*THE EXERCISE*
Copy the listing word for word, beginning at the line that contains "You are a GUI" and stopping after the line that contains "click(272, 189)".

*SUPPLIED MATERIAL*
※ ※ ※

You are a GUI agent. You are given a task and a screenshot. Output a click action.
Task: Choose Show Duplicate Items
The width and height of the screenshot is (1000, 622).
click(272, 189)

※ ※ ※

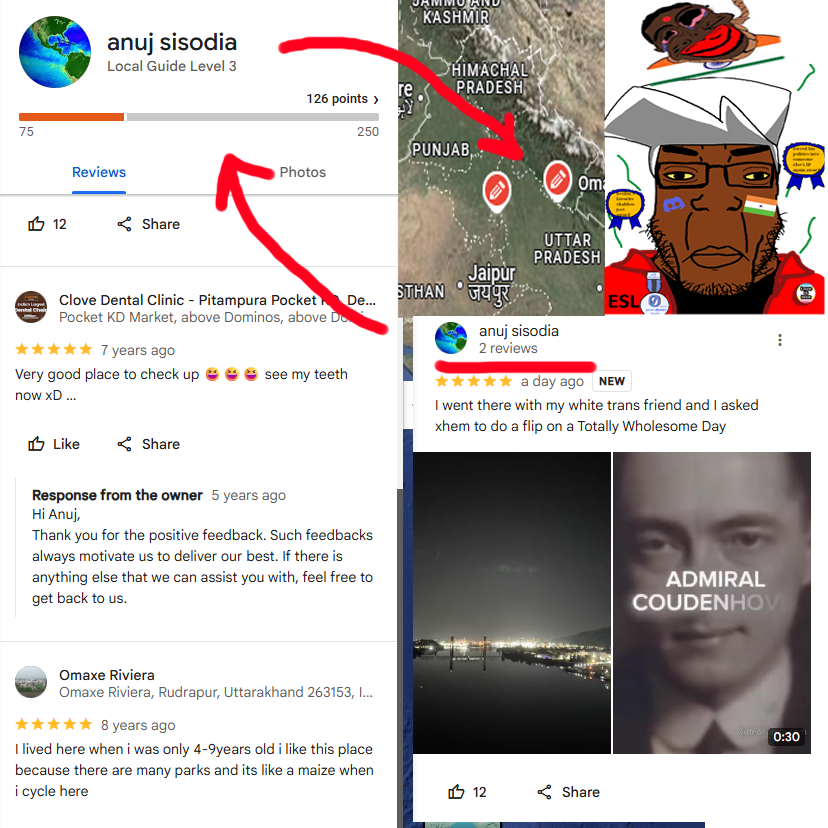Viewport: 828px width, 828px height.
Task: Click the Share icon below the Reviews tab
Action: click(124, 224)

※ ※ ※

*RESPONSE TO THIS TASK*
You are a GUI agent. You are given a task and a screenshot. Output a click action.
Task: Choose Show Duplicate Items
The width and height of the screenshot is (1000, 622).
click(272, 189)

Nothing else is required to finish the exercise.